TEXT EXTRACT:
James Rosenquist: Successful Life Path and the Most Significant Artworks
James Rosenquist collages and scaling-up paintings hint directly at the cultural and political tenor of the time in which they were created. From his famous pop-art paintings to billboard-sized works and continuing his recent use of abstract painting techniques.
Let’s delve into James’ biography and learn interesting facts about his life and amazing examples of his work.
James Rosenquist was born in North Dakota and was the only child in the family.His parents, Ruth and Louise Rosenquist, were amateur pilots. His father was looking for work repairing airplanes, so the family often changed places of residence. During World War II, the family would send a young boy to stay with his grandfather on his farm near Mekinok, North Dakota. When the war ended, they all settled in Minneapolis. By then James had lived in five different cities and attended seven different schools. During the summer after school, he worked part-time picking up newspapers, selling ice cream, picking up seasonal produce from his grandfather’s farm, and doing deliveries at the local drugstore.

WRITTEN REQUEST:
Reproduce the passage of the James Rosenquist article from "James Rosenquist: Successful" up to and including "abstract painting techniques.".

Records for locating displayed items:
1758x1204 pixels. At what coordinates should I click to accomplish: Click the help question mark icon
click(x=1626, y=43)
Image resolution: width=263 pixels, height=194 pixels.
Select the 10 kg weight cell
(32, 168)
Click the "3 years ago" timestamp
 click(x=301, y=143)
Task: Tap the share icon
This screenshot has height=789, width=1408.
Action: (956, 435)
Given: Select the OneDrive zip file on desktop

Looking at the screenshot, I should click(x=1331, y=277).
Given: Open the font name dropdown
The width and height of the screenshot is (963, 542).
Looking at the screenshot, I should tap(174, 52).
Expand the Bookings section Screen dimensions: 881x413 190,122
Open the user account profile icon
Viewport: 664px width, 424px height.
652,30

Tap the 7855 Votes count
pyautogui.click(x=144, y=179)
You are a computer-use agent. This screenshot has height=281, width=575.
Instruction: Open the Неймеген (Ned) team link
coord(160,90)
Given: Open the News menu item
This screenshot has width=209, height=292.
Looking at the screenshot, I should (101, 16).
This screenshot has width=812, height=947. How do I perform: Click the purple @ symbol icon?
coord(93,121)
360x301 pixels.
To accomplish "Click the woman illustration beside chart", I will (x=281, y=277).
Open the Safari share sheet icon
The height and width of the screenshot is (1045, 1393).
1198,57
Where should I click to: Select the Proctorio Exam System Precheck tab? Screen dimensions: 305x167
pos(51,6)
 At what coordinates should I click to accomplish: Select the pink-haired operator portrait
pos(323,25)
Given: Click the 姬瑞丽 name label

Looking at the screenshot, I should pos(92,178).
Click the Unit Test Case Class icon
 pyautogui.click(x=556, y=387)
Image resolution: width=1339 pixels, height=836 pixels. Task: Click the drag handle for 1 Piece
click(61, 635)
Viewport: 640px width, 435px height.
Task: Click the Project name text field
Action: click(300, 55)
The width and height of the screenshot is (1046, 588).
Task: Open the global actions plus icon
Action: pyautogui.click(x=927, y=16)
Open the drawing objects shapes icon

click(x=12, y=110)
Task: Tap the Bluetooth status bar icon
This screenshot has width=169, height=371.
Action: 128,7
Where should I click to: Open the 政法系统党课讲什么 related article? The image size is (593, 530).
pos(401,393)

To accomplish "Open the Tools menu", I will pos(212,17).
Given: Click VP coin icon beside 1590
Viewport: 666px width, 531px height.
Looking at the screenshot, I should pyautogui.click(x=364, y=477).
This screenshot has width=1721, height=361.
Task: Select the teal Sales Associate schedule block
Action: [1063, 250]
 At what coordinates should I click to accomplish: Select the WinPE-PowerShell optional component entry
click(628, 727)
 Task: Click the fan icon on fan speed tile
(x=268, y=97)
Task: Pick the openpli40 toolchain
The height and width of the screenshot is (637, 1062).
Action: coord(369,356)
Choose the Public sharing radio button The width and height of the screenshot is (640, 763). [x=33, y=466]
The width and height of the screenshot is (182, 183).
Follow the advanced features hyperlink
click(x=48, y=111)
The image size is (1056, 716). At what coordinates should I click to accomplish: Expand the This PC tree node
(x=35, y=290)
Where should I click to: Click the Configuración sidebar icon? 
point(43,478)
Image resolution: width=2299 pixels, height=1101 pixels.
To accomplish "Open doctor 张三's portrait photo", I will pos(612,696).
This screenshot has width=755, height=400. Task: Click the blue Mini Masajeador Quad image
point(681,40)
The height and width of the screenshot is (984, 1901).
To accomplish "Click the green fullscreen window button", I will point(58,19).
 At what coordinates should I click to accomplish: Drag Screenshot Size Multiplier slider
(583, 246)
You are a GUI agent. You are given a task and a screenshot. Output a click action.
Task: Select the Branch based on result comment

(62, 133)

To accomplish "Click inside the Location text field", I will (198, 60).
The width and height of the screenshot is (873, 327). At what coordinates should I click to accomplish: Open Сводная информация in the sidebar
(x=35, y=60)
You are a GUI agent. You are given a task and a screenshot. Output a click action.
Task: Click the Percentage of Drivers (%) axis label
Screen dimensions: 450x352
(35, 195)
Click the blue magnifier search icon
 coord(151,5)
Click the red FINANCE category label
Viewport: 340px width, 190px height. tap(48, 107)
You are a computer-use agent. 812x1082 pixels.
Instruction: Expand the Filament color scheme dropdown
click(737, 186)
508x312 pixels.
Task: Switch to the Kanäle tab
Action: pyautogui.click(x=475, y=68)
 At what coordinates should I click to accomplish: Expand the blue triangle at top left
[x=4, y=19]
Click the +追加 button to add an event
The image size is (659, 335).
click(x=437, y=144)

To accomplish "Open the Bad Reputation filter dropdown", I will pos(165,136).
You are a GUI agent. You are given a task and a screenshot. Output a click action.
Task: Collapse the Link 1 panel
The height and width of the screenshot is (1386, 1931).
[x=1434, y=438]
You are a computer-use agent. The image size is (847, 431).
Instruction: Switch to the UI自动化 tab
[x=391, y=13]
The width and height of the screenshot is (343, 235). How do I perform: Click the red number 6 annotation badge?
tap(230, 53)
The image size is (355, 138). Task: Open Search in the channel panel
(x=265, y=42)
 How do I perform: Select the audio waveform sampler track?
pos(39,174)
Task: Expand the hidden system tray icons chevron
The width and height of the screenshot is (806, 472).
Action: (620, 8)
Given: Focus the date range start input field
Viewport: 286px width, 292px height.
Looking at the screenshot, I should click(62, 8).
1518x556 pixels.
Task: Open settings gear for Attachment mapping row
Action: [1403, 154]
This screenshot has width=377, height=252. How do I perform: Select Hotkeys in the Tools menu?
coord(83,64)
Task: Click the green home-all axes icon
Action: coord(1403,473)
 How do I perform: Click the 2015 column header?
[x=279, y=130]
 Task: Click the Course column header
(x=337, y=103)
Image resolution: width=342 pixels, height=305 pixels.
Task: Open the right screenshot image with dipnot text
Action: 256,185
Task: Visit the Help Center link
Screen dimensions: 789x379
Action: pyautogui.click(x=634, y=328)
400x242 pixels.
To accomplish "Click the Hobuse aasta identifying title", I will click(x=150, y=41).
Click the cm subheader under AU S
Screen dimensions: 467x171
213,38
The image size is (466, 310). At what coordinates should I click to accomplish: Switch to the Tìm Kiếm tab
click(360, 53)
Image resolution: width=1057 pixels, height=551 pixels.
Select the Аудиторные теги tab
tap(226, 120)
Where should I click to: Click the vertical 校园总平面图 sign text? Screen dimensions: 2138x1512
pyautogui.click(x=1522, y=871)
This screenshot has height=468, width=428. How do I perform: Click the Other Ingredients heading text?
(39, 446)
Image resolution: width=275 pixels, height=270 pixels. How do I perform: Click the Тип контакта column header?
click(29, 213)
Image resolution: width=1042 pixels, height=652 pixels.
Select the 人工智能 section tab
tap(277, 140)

TASK RESPONSE:
James Rosenquist: Successful Life Path and the Most Significant Artworks
James Rosenquist collages and scaling-up paintings hint directly at the cultural and political tenor of the time in which they were created. From his famous pop-art paintings to billboard-sized works and continuing his recent use of abstract painting techniques.